> Goal of the exercise
Use the entries below to count the lines that hold the word "Identify"; answer with the number only.

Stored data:
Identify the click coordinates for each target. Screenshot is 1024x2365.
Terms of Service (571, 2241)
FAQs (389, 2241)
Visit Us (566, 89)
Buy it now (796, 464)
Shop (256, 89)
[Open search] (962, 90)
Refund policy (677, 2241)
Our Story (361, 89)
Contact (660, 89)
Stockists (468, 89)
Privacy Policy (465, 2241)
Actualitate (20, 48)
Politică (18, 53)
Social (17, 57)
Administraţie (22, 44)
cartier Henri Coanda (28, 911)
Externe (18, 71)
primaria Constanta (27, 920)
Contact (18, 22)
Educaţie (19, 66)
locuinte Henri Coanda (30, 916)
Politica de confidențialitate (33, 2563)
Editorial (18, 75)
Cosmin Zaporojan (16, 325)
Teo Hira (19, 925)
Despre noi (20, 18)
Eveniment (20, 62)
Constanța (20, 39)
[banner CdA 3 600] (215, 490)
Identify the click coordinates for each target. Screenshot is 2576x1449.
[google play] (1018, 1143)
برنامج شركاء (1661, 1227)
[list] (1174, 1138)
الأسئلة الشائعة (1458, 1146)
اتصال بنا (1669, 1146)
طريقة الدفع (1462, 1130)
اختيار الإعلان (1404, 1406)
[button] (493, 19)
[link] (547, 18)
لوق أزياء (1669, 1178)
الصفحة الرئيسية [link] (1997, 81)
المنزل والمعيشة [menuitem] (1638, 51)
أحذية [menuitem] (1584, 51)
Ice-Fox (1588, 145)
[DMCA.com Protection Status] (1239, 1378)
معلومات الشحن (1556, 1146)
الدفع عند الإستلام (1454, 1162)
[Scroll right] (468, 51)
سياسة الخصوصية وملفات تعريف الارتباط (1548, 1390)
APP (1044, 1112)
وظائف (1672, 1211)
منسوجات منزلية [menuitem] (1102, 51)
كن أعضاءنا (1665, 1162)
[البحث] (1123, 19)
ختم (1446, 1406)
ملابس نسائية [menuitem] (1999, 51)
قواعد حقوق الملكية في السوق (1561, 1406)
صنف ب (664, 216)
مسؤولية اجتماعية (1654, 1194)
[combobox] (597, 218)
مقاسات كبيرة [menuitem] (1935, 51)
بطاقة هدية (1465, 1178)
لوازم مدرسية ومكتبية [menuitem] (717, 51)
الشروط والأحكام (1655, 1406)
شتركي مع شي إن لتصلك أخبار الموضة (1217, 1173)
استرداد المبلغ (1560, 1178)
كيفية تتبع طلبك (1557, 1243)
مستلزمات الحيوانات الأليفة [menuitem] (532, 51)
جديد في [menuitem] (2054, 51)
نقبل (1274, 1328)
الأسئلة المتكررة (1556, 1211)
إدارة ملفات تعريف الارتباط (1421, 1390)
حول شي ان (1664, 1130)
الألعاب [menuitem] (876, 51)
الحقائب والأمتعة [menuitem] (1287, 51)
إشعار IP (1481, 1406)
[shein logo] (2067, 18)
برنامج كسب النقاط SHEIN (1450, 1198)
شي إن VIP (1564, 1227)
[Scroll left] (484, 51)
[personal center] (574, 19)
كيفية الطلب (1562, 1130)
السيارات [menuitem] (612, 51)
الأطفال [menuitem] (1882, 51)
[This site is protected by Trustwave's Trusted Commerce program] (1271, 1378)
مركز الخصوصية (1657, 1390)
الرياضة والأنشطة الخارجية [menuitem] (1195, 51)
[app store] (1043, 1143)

> Answer to this problem
2